EarthEcho Expedition: Water By Design is an exploration of the diverse engineering solutions California's resource managers are implementing in response to the recent 7-year drought. Explore the connection between the Sierra snowpack and the people of Los Angeles. Understand how NASA's satellite technology is used to help water resource managers on Earth. Investigate how seawater and water deep underground play a role in satisfying this thirsty urban region. Discover solutions and actions you can take in your own home or community to conserve water resources.
All EarthEcho Expedition: Water by Design resources are developed collaboratively with and vetted by the 25 participating educators who currently serve as EarthEcho Expedition Fellows. These materials have truly been developed by teachers for teachers to support young people as they develop the skills to take action in their own community around drought and water conservation.
Make A Splash: A Kid's Guide to Protecting Our Oceans, Lakes, Rivers & Wetlands provides a closer look at our oceans and waterways and our role in protecting this water planet.

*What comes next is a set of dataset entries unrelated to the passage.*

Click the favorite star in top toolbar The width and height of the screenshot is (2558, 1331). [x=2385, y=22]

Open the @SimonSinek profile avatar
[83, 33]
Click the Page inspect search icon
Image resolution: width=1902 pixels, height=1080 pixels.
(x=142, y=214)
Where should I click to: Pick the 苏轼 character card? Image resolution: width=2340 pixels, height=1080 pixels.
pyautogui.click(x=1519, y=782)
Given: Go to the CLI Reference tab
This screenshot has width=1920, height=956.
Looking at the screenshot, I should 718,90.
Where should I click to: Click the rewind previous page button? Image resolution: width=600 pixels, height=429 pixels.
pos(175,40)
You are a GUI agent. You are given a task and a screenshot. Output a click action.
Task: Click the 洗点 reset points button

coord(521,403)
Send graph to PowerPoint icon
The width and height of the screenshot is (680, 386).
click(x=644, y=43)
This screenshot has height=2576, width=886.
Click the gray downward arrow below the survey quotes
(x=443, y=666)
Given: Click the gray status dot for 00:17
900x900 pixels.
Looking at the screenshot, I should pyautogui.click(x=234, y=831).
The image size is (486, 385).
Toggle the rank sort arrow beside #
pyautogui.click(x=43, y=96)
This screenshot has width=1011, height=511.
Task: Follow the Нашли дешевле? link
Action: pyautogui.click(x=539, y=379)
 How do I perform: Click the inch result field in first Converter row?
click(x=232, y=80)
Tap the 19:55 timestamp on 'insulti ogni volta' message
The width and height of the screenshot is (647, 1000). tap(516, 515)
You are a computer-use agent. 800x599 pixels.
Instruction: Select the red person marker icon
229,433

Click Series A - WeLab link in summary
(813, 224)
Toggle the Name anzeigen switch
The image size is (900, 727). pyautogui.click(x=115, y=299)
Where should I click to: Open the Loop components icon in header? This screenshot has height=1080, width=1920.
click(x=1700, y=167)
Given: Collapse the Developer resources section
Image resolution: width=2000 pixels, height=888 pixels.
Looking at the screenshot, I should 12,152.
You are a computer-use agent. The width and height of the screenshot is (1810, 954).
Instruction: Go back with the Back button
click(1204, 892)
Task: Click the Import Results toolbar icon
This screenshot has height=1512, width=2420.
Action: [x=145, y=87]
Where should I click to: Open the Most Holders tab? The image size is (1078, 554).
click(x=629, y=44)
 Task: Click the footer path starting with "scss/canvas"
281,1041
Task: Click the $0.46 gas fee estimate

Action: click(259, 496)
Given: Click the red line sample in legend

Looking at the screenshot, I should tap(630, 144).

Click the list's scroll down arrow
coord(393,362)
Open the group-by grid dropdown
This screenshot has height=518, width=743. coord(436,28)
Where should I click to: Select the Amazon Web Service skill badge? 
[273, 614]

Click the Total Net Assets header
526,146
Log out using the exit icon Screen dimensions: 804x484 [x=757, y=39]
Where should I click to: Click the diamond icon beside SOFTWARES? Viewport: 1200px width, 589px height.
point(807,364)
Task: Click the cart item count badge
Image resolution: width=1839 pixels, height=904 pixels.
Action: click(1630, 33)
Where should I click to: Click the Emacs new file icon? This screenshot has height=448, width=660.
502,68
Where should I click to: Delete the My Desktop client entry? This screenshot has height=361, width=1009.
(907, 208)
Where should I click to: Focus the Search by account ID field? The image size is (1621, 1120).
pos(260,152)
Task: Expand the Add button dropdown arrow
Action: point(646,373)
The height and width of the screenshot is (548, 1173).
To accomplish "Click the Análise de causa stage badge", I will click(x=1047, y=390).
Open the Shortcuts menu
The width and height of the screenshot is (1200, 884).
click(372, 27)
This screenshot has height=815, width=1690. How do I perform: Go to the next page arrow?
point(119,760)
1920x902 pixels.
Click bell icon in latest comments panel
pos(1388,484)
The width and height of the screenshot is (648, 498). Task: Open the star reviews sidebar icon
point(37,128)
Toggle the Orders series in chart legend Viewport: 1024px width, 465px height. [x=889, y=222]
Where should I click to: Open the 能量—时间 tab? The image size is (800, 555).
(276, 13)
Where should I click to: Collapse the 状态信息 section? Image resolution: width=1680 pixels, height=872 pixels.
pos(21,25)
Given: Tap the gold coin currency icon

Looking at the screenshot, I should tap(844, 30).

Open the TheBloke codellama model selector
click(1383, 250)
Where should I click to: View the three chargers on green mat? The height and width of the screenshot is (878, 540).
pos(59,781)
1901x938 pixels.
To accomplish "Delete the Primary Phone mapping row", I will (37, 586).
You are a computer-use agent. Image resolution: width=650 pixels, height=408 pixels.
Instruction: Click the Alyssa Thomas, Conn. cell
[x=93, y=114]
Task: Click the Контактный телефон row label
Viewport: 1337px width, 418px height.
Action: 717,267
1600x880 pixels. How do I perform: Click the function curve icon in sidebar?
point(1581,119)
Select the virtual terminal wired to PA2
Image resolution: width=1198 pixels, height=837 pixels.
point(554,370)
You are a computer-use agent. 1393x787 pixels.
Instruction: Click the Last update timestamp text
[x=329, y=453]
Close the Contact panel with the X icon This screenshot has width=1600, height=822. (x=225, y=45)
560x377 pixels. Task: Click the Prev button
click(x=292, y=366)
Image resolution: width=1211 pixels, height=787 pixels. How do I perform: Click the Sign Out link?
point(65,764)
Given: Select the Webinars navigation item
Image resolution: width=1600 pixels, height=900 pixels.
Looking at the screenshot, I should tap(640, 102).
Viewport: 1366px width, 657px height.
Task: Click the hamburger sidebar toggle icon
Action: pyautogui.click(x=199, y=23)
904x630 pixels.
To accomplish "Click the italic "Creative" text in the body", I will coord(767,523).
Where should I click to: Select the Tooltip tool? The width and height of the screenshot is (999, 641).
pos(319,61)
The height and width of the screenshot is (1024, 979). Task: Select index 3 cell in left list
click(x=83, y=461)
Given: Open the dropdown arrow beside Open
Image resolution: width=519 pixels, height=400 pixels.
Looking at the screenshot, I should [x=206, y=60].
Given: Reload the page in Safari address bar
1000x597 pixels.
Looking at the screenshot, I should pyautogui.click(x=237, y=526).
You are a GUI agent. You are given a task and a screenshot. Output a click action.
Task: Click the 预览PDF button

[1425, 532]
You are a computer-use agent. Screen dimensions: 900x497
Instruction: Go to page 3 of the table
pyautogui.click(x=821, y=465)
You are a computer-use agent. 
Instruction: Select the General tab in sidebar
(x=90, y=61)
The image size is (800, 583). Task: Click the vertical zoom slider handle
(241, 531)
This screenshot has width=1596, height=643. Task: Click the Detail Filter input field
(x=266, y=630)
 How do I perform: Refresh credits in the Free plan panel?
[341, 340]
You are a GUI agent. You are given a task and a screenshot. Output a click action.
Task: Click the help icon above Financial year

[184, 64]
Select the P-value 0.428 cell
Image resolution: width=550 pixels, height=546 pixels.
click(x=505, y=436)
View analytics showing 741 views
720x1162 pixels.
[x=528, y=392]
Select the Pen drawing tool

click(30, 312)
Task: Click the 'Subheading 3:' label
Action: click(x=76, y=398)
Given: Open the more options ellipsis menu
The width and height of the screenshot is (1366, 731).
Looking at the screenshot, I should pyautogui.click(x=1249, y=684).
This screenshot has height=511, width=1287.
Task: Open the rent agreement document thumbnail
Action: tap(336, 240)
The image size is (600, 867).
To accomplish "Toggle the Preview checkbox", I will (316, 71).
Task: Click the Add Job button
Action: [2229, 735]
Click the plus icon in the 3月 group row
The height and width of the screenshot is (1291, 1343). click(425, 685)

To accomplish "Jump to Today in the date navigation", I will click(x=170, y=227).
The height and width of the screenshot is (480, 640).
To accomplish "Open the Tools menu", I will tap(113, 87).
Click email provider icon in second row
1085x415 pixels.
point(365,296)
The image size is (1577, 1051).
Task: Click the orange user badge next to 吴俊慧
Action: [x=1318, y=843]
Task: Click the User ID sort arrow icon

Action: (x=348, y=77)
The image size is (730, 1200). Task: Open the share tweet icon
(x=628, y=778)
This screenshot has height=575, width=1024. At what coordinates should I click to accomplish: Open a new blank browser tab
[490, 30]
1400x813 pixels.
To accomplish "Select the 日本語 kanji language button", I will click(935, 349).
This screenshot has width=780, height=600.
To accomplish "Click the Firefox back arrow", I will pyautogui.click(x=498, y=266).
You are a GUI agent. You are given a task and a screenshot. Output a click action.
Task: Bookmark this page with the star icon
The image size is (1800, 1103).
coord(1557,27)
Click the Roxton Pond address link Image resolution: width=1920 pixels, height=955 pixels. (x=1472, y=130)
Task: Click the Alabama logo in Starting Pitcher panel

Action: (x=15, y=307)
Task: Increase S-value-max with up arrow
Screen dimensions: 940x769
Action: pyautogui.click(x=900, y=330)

EarthEcho: Urbanized Water Cycle Lesson Plan: helps students describe the natural movement of water in the hydrologic cycle, identify the state of water as it moves through this cycle and the energy inputs that drive that movement, and understand how increased urbanization impacts the hydrosphere and adjoining biosphere.
Science Standards
NGSS STANDARDS :
MS-ESS3-2. Analyze and interpret data on natural hazards to forecast future catastrophic events and inform the development of technologies to mitigate their effects.
MS-ESS3-3. Apply scientific principles to design a method for monitoring and minimizing a human impact on the environment.
ESS3.C: Human Impacts on Earth Systems • Human activities have significantly altered the biosphere, sometimes damaging or destroying natural habitats and causing the extinction of other species. But changes to Earth’s environments can have different impacts (negative and positive) for different living things. • Typically as human populations and per-capita consumption of natural resources increase, so do the negative impacts on Earth unless the activities and technologies involved are engineered otherwise.
MS-ESS3-4. Construct an argument supported by evidence for how increases in human population and per-capita consumption of natural resources impact Earth’s systems.
Ocean Literacy Principles (OLP):
Principle 6: The ocean and humans are inextricably interconnected.
The ocean affects every human life. It supplies freshwater (most rain comes from the ocean) and nearly all Earth’s oxygen. The ocean moderates the Earth’s climate influences our weather and affects human health.
Everyone is responsible for caring for the ocean. The ocean sustains life on Earth and humans must live in ways that sustain the ocean. Individual and collective actions are needed to effectively manage ocean resources for all.